Urteil zu Arbeitsverträgen Rentner dürfen nur mit Grund befristet beschäftigt werden

Das Bundesarbeitsgericht hat die Rechte von arbeitswilligen Rentnern gestärkt. Auch sie haben ein Recht auf einen unbefristeten Arbeitsvertrag. Nur in begründeten Fällen darf der Arbeitgeber einen befristeten Vertrag ausstellen.
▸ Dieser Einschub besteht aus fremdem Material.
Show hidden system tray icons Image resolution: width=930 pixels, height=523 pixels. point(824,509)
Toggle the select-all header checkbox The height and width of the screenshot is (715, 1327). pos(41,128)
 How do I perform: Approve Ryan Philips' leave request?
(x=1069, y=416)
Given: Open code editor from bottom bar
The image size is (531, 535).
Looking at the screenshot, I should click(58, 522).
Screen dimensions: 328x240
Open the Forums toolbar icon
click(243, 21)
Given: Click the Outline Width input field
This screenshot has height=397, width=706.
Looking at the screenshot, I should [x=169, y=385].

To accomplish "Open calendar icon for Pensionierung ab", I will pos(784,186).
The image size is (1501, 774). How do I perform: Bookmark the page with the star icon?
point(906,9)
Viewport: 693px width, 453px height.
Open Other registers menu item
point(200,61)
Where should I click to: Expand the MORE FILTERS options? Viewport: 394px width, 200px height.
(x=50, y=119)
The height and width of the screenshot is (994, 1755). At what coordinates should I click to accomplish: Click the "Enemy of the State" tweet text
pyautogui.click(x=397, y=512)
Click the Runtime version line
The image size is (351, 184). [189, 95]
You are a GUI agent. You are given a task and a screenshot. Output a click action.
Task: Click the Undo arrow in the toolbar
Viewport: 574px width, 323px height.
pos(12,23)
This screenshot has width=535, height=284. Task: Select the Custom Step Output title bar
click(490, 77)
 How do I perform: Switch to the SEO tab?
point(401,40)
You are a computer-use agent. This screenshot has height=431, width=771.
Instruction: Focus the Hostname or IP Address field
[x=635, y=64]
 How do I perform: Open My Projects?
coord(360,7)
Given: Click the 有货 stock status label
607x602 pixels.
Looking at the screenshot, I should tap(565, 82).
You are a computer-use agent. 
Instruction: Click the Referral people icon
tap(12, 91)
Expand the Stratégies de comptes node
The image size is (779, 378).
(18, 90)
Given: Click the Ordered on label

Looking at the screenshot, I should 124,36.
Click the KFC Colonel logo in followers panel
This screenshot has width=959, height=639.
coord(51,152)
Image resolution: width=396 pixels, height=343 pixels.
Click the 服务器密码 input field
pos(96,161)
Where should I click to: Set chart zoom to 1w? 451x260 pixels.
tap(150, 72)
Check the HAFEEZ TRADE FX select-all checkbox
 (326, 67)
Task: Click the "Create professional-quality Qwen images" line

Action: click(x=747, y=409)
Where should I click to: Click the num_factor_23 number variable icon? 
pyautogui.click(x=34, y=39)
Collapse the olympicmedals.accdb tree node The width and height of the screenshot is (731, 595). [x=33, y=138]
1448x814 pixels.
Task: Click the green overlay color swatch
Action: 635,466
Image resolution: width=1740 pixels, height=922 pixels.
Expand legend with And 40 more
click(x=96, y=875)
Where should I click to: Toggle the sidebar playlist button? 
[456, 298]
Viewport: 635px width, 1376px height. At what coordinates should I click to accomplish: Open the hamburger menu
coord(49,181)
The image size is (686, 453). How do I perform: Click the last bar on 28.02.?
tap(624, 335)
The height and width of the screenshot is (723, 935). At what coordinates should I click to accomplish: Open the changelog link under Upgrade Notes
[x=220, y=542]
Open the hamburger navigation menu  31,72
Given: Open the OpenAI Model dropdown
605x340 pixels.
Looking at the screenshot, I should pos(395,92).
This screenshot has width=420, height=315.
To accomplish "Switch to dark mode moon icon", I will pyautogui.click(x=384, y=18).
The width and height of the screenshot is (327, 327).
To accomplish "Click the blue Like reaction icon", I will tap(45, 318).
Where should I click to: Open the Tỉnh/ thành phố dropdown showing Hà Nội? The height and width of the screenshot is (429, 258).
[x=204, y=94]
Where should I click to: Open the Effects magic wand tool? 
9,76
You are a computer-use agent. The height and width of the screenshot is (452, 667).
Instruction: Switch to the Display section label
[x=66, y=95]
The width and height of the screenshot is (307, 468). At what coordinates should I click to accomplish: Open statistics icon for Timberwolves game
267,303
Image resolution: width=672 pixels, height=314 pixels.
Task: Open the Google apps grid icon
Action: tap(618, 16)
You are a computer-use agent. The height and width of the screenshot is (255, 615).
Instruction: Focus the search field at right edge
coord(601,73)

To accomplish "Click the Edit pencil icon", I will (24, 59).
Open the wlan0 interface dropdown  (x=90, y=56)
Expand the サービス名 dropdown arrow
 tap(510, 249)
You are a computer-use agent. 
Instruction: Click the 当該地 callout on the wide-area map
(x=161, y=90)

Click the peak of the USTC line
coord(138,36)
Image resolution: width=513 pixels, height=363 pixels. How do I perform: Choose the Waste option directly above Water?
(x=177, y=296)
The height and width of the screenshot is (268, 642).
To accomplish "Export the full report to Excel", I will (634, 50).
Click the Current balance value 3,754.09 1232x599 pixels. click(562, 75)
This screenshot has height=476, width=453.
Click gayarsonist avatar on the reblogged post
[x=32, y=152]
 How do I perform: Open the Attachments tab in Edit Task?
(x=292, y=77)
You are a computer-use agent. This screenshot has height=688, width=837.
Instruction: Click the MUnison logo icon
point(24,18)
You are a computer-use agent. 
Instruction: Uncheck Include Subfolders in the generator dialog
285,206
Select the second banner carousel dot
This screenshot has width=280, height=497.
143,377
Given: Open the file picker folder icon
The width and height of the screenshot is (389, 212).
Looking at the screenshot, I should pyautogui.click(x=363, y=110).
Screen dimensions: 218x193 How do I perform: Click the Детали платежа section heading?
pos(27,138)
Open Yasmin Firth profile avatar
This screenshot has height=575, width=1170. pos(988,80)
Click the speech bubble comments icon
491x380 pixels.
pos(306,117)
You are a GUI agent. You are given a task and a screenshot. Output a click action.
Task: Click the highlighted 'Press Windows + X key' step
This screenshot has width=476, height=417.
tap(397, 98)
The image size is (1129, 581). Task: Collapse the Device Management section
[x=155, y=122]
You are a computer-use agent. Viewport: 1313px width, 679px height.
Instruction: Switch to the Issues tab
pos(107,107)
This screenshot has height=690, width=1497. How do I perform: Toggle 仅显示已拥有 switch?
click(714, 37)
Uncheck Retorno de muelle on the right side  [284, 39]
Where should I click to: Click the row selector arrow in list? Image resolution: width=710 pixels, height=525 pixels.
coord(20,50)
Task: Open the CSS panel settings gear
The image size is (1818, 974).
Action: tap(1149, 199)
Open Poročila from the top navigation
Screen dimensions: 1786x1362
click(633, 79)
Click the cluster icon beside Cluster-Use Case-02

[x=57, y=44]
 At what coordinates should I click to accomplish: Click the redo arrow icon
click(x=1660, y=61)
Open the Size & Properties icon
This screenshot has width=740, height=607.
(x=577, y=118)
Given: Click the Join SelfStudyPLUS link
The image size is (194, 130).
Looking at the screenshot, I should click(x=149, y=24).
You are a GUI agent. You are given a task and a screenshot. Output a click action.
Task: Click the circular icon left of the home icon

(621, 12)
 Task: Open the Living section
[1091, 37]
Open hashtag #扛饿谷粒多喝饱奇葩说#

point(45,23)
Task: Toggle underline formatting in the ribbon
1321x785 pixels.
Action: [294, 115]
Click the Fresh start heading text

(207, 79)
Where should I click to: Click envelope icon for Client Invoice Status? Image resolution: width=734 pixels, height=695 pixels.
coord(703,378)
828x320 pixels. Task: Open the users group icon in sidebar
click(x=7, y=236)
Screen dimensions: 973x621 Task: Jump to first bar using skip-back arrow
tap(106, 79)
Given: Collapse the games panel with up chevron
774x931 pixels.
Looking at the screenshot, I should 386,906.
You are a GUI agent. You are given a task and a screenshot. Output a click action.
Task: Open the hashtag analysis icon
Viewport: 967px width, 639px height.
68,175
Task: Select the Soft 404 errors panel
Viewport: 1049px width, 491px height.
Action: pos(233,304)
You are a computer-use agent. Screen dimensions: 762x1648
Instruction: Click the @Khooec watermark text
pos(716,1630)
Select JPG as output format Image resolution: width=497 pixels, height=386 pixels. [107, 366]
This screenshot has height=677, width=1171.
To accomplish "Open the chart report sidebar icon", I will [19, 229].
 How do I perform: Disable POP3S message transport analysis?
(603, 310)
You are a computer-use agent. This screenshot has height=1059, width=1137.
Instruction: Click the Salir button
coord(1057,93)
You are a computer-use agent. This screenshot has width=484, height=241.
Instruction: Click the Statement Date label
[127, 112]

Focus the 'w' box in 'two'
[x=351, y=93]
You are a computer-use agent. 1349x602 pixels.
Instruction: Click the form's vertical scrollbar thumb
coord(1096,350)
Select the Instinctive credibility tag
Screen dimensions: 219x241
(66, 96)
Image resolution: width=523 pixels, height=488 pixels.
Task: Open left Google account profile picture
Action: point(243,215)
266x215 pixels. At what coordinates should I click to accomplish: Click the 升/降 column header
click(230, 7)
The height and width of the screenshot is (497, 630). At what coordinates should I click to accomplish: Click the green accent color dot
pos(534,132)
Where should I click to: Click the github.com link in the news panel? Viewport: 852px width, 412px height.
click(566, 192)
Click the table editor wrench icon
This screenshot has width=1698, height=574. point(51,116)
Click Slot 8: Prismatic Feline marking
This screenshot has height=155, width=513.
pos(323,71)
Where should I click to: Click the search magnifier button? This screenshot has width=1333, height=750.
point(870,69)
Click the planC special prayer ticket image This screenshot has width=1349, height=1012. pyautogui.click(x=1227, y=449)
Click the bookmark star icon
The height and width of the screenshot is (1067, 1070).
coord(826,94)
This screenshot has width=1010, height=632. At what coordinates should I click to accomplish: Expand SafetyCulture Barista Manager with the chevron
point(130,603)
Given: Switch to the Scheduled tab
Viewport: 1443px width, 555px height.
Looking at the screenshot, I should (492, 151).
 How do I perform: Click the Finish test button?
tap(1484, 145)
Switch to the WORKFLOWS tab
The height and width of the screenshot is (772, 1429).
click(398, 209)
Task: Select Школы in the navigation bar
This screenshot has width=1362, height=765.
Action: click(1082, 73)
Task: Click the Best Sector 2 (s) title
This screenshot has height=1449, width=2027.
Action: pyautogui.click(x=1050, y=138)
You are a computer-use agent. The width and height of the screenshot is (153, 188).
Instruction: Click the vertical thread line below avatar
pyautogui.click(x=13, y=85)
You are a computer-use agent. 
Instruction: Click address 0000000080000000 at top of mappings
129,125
Unbefristete Verträge für Rentner müssen begründet werden. - © Foto: colourbox.de

Arbeitnehmer, die nach Erreichen des Rentenalters noch weiter im Job bleiben wollen, haben unter gewissen Umständen ein Anrecht auf einen unbefristeten Vertrag. Dies entschied das Bundesarbeitsgericht am Mittwoch in Erfurt (Az.: 7 AZR 17/13). Wolle der Arbeitgeber Rentner nur zeitlich befristet weiter beschäftigen, brauche er dafür einen Grund - wie etwa die Einarbeitung einer Nachwuchskraft.

Der Bezug von gesetzlicher Altersrente allein rechtfertige die Befristung des Arbeitsverhältnisses nicht, begründeten die Richter. Allerdings gilt das Urteil nur für Arbeitnehmer, deren ursprünglicher Arbeitsvertrag vor der Rente keine Altersgrenze enthielt.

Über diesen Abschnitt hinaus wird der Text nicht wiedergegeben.